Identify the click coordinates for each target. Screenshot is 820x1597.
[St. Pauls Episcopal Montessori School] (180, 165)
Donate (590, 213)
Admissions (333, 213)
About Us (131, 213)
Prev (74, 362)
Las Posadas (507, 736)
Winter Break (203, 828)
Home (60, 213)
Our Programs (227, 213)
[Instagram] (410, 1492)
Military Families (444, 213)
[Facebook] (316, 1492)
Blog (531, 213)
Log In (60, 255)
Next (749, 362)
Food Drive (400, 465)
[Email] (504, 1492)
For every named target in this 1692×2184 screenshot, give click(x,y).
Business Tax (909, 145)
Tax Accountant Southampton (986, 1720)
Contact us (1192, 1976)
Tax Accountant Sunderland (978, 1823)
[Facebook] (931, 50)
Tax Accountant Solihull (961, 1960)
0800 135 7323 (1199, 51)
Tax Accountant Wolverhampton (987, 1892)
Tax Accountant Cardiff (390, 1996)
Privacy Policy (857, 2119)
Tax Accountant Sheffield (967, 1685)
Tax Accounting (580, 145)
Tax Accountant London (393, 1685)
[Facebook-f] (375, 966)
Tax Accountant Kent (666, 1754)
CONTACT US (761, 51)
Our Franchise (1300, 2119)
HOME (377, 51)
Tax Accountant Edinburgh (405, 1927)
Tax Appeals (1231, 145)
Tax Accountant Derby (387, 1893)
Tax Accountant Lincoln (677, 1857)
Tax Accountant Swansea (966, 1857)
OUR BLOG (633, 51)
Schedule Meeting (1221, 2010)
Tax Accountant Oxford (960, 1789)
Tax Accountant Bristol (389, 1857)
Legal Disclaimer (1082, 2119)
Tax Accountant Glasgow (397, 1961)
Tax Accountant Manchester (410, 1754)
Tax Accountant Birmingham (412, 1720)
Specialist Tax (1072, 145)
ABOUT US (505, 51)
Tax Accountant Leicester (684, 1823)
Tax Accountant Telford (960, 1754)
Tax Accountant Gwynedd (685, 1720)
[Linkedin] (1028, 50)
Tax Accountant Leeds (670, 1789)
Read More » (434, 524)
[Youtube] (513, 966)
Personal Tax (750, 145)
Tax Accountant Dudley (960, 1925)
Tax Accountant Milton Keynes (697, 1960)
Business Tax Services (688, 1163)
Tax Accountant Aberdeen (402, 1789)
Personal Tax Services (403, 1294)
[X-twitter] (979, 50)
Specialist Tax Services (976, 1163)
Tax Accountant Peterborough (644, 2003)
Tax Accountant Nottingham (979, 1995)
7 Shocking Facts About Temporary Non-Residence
# # # #
> [Task objective]: Please transcribe exactly the lines above from the line that has "Home (60, 213)" up to and including the line that has "Specialist Tax (1072, 145)"; no other line belongs in the answer.

> [Worked solution]:
Home (60, 213)
Our Programs (227, 213)
[Instagram] (410, 1492)
Military Families (444, 213)
[Facebook] (316, 1492)
Blog (531, 213)
Log In (60, 255)
Next (749, 362)
Food Drive (400, 465)
[Email] (504, 1492)
For every named target in this 1692×2184 screenshot, give click(x,y).
Business Tax (909, 145)
Tax Accountant Southampton (986, 1720)
Contact us (1192, 1976)
Tax Accountant Sunderland (978, 1823)
[Facebook] (931, 50)
Tax Accountant Solihull (961, 1960)
0800 135 7323 (1199, 51)
Tax Accountant Wolverhampton (987, 1892)
Tax Accountant Cardiff (390, 1996)
Privacy Policy (857, 2119)
Tax Accountant Sheffield (967, 1685)
Tax Accounting (580, 145)
Tax Accountant London (393, 1685)
[Facebook-f] (375, 966)
Tax Accountant Kent (666, 1754)
CONTACT US (761, 51)
Our Franchise (1300, 2119)
HOME (377, 51)
Tax Accountant Edinburgh (405, 1927)
Tax Appeals (1231, 145)
Tax Accountant Derby (387, 1893)
Tax Accountant Lincoln (677, 1857)
Tax Accountant Swansea (966, 1857)
OUR BLOG (633, 51)
Schedule Meeting (1221, 2010)
Tax Accountant Oxford (960, 1789)
Tax Accountant Bristol (389, 1857)
Legal Disclaimer (1082, 2119)
Tax Accountant Glasgow (397, 1961)
Tax Accountant Manchester (410, 1754)
Tax Accountant Birmingham (412, 1720)
Specialist Tax (1072, 145)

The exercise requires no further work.